One thing I appreciated about the audiobook version of this title is how Julien and Kiersten traded off reading responsibilities for each chapter (except for a couple of chapters near the end that feature both of them for specific reasons). I really enjoyed hearing from both of them and — seeing as I was listening to this while driving a boring stretch of road — the hand-off in between chapters helped keep things fresh and keep me engaged. Plus, going back to one of the chapters where both appear, the “He Said, She Said” section felt made for the audiobook format (even though it wasn’t) and I loved every second of it.

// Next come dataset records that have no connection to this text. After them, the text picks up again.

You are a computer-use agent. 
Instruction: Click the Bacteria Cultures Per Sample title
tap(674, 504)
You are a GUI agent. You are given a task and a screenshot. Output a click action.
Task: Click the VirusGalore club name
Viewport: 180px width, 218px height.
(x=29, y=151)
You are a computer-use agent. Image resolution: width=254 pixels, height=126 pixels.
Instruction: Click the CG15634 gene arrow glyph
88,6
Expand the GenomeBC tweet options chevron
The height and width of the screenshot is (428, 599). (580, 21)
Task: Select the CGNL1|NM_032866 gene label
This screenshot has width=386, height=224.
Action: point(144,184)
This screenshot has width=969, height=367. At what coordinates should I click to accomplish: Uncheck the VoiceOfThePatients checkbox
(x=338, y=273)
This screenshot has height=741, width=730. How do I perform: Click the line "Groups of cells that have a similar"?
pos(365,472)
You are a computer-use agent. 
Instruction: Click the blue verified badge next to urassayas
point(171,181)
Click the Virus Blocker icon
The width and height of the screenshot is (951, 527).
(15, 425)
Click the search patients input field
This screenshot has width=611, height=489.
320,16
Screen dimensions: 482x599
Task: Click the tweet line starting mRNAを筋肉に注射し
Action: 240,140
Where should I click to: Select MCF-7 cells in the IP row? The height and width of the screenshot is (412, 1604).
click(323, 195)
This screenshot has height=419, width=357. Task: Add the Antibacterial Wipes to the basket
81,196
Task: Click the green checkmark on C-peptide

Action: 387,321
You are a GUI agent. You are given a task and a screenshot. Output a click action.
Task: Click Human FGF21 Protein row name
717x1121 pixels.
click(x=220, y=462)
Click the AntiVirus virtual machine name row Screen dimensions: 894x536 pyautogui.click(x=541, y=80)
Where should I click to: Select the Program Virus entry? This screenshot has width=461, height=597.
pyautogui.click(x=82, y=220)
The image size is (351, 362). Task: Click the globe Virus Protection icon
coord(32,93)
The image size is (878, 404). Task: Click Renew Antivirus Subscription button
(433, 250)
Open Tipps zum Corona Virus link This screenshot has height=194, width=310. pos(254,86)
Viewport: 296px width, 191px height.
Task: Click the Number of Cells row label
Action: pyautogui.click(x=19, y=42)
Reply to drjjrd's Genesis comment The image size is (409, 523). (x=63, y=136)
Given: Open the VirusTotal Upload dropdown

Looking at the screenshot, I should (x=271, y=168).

To me, one of the most intriguing sections of Cashing Out is where the authors lay out the thesis that workers aim to spend just 15 years at their career before cashing out. That might sound a bit ambitious to say the least, yet Julien and Kiersten make a compelling case, complete with examples. On that note, bonus points to this book for featuring one of my favorite blogs: A Purple Life.
Another chapter I thought was intriguing was on community and surrounding yourself with like-minded people as a means of fueling your financial journey forward. To quote the book, “The math is the math but the magic is in the community.” While plenty of personal finance books have been known to give shout-outs to other bloggers, podcasts, etc., this is probably the first time I’ve heard such an emphasis put on this element of the FI movement.
While these specific sections stick out the most in my mind, the entire book is filled with moments that really grabbed my attention — even as someone who’s fairly well versed in a lot of these topics by now. Some examples include a deep dive into the purposes of income, a reflection on how education can only take you so far before courage is required, and more. Given the timing of the book’s release, there are also several references to the pandemic, which made the book that much more relatable for a listener in 2022.
At what’s listed at a six-hour runtime for the audiobook, Cashing Out was a bit on the short side — but also flew by while I was listening to it (in a good way). In hindsight, the book doesn’t have all of the step-by-step elements that some other books of this genre do. Personally, I think that works to its advantage as Julien and Kiersten instead spend the time laying out their unique perspectives and experiences while offering resources where readers can dive into more details.
Overall, just as I expected I would, I really enjoyed listening to Cashing Out: Win the Wealth Game by Walking Away. Funny enough, in the book itself, the authors even note that around one-fifth of those consuming this title will do so via this medium. That might seem like just a random fact but it’s one of many details that are worked into Cashing Out and help to elevate it in my mind. So, whether you opt for a hard copy or listen to it as I did, I think you too will find something to learn from Cashing Out.